** BEGIN **
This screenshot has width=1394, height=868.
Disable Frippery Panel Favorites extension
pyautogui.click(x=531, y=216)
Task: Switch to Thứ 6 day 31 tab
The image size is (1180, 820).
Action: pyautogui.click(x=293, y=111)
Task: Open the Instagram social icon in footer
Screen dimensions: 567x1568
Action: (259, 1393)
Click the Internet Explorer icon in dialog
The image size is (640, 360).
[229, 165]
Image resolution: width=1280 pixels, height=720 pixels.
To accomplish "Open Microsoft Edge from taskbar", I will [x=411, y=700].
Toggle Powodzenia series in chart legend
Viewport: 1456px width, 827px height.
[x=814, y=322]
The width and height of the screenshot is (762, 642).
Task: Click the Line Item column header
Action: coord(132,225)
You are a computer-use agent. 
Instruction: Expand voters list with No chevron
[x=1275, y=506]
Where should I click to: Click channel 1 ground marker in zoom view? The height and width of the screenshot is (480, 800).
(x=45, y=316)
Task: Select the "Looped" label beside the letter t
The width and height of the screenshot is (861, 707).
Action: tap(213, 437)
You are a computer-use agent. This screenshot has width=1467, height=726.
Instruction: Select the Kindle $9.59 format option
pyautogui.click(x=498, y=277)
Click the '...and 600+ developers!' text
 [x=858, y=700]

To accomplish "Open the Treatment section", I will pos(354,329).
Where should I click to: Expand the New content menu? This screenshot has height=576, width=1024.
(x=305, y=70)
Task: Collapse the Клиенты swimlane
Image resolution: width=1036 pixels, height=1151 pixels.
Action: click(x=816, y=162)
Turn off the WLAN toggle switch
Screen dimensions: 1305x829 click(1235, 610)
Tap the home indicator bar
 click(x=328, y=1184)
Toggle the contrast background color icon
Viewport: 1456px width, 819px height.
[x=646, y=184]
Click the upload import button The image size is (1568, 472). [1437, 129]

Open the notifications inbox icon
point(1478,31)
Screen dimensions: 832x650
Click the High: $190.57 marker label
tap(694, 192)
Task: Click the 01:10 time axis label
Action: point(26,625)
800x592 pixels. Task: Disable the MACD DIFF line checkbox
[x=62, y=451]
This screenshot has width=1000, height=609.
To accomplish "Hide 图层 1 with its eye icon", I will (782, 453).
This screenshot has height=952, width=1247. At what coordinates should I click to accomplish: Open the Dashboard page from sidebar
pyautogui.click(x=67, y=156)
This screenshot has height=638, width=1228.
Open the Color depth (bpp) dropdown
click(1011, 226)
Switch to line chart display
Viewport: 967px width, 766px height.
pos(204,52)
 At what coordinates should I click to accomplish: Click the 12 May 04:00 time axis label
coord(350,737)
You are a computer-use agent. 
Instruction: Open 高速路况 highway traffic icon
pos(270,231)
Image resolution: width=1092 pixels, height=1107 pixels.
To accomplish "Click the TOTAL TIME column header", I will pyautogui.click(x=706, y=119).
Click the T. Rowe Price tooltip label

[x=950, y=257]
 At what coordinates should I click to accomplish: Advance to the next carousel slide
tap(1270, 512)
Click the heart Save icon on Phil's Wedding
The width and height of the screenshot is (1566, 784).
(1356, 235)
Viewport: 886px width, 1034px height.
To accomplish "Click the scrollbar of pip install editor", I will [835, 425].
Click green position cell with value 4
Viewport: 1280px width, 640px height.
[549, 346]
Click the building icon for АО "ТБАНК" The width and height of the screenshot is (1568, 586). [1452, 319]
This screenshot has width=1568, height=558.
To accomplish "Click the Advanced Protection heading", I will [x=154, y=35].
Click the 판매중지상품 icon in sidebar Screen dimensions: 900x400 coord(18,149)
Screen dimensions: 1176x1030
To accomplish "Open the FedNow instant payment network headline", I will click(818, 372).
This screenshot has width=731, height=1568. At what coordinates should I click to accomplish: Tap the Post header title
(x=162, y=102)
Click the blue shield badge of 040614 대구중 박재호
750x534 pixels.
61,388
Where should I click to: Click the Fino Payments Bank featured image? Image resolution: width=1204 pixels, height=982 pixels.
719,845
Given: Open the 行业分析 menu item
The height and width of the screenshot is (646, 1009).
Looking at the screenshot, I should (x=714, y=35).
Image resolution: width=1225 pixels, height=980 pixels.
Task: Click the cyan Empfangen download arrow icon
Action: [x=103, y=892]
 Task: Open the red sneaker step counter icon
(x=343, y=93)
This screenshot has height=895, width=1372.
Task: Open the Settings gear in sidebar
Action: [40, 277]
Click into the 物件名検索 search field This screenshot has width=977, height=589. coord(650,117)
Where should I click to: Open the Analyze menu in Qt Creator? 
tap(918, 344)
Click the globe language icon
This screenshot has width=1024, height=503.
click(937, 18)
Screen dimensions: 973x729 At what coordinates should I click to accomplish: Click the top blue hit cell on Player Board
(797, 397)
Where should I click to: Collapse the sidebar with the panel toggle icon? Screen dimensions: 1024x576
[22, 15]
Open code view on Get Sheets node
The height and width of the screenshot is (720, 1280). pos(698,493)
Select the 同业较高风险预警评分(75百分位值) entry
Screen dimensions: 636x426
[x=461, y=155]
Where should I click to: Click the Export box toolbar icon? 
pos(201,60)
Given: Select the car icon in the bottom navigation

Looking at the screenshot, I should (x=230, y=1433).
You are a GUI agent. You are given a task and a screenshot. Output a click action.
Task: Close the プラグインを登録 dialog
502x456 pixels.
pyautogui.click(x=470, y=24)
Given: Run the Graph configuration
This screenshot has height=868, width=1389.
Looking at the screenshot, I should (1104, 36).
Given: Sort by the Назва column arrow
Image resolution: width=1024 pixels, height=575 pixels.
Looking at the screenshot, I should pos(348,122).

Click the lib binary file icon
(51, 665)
** END **
**Given problem:** Rewrite all of the items above as a numbered list, one line per number, and omit the blank lines.

**Problem solution:**
1. This screenshot has width=1394, height=868.
2. Disable Frippery Panel Favorites extension
3. pyautogui.click(x=531, y=216)
4. Task: Switch to Thứ 6 day 31 tab
5. The image size is (1180, 820).
6. Action: pyautogui.click(x=293, y=111)
7. Task: Open the Instagram social icon in footer
8. Screen dimensions: 567x1568
9. Action: (259, 1393)
10. Click the Internet Explorer icon in dialog
11. The image size is (640, 360).
12. [229, 165]
13. Image resolution: width=1280 pixels, height=720 pixels.
14. To accomplish "Open Microsoft Edge from taskbar", I will [x=411, y=700].
15. Toggle Powodzenia series in chart legend
16. Viewport: 1456px width, 827px height.
17. [x=814, y=322]
18. The width and height of the screenshot is (762, 642).
19. Task: Click the Line Item column header
20. Action: coord(132,225)
21. You are a computer-use agent. 
22. Instruction: Expand voters list with No chevron
23. [x=1275, y=506]
24. Where should I click to: Click channel 1 ground marker in zoom view? The height and width of the screenshot is (480, 800).
25. (x=45, y=316)
26. Task: Select the "Looped" label beside the letter t
27. The width and height of the screenshot is (861, 707).
28. Action: tap(213, 437)
29. You are a computer-use agent. This screenshot has width=1467, height=726.
30. Instruction: Select the Kindle $9.59 format option
31. pyautogui.click(x=498, y=277)
32. Click the '...and 600+ developers!' text
33.  [x=858, y=700]
34. To accomplish "Open the Treatment section", I will pos(354,329).
35. Where should I click to: Expand the New content menu? This screenshot has height=576, width=1024.
36. (x=305, y=70)
37. Task: Collapse the Клиенты swimlane
38. Image resolution: width=1036 pixels, height=1151 pixels.
39. Action: click(x=816, y=162)
40. Turn off the WLAN toggle switch
41. Screen dimensions: 1305x829 click(1235, 610)
42. Tap the home indicator bar
43.  click(x=328, y=1184)
44. Toggle the contrast background color icon
45. Viewport: 1456px width, 819px height.
46. [x=646, y=184]
47. Click the upload import button The image size is (1568, 472). [1437, 129]
48. Open the notifications inbox icon
49. point(1478,31)
50. Screen dimensions: 832x650
51. Click the High: $190.57 marker label
52. tap(694, 192)
53. Task: Click the 01:10 time axis label
54. Action: point(26,625)
55. 800x592 pixels. Task: Disable the MACD DIFF line checkbox
56. [x=62, y=451]
57. This screenshot has width=1000, height=609.
58. To accomplish "Hide 图层 1 with its eye icon", I will (782, 453).
59. This screenshot has height=952, width=1247. At what coordinates should I click to accomplish: Open the Dashboard page from sidebar
60. pyautogui.click(x=67, y=156)
61. This screenshot has height=638, width=1228.
62. Open the Color depth (bpp) dropdown
63. click(1011, 226)
64. Switch to line chart display
65. Viewport: 967px width, 766px height.
66. pos(204,52)
67.  At what coordinates should I click to accomplish: Click the 12 May 04:00 time axis label
68. coord(350,737)
69. You are a computer-use agent. 
70. Instruction: Open 高速路况 highway traffic icon
71. pos(270,231)
72. Image resolution: width=1092 pixels, height=1107 pixels.
73. To accomplish "Click the TOTAL TIME column header", I will pyautogui.click(x=706, y=119).
74. Click the T. Rowe Price tooltip label
75. [x=950, y=257]
76.  At what coordinates should I click to accomplish: Advance to the next carousel slide
77. tap(1270, 512)
78. Click the heart Save icon on Phil's Wedding
79. The width and height of the screenshot is (1566, 784).
80. (1356, 235)
81. Viewport: 886px width, 1034px height.
82. To accomplish "Click the scrollbar of pip install editor", I will [835, 425].
83. Click green position cell with value 4
84. Viewport: 1280px width, 640px height.
85. [549, 346]
86. Click the building icon for АО "ТБАНК" The width and height of the screenshot is (1568, 586). [1452, 319]
87. This screenshot has width=1568, height=558.
88. To accomplish "Click the Advanced Protection heading", I will [x=154, y=35].
89. Click the 판매중지상품 icon in sidebar Screen dimensions: 900x400 coord(18,149)
90. Screen dimensions: 1176x1030
91. To accomplish "Open the FedNow instant payment network headline", I will click(818, 372).
92. This screenshot has width=731, height=1568. At what coordinates should I click to accomplish: Tap the Post header title
93. (x=162, y=102)
94. Click the blue shield badge of 040614 대구중 박재호
95. 750x534 pixels.
96. 61,388
97. Where should I click to: Click the Fino Payments Bank featured image? Image resolution: width=1204 pixels, height=982 pixels.
98. 719,845
99. Given: Open the 行业分析 menu item
100. The height and width of the screenshot is (646, 1009).
101. Looking at the screenshot, I should (x=714, y=35).
102. Image resolution: width=1225 pixels, height=980 pixels.
103. Task: Click the cyan Empfangen download arrow icon
104. Action: [x=103, y=892]
105.  Task: Open the red sneaker step counter icon
106. (x=343, y=93)
107. This screenshot has height=895, width=1372.
108. Task: Open the Settings gear in sidebar
109. Action: [40, 277]
110. Click into the 物件名検索 search field This screenshot has width=977, height=589. coord(650,117)
111. Where should I click to: Open the Analyze menu in Qt Creator? 
112. tap(918, 344)
113. Click the globe language icon
114. This screenshot has width=1024, height=503.
115. click(937, 18)
116. Screen dimensions: 973x729 At what coordinates should I click to accomplish: Click the top blue hit cell on Player Board
117. (797, 397)
118. Where should I click to: Collapse the sidebar with the panel toggle icon? Screen dimensions: 1024x576
119. [22, 15]
120. Open code view on Get Sheets node
121. The height and width of the screenshot is (720, 1280). pos(698,493)
122. Select the 同业较高风险预警评分(75百分位值) entry
123. Screen dimensions: 636x426
124. [x=461, y=155]
125. Where should I click to: Click the Export box toolbar icon? 
126. pos(201,60)
127. Given: Select the car icon in the bottom navigation
128. Looking at the screenshot, I should (x=230, y=1433).
129. You are a GUI agent. You are given a task and a screenshot. Output a click action.
130. Task: Close the プラグインを登録 dialog
131. 502x456 pixels.
132. pyautogui.click(x=470, y=24)
133. Given: Run the Graph configuration
134. This screenshot has height=868, width=1389.
135. Looking at the screenshot, I should (1104, 36).
136. Given: Sort by the Назва column arrow
137. Image resolution: width=1024 pixels, height=575 pixels.
138. Looking at the screenshot, I should pos(348,122).
139. Click the lib binary file icon
140. (51, 665)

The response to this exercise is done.